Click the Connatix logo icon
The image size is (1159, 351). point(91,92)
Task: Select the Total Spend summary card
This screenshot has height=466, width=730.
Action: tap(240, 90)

### Problem to work on
Word for word, set down every line of the material above.

### Exercise solution
Click the Connatix logo icon
The image size is (1159, 351). point(91,92)
Task: Select the Total Spend summary card
This screenshot has height=466, width=730.
Action: tap(240, 90)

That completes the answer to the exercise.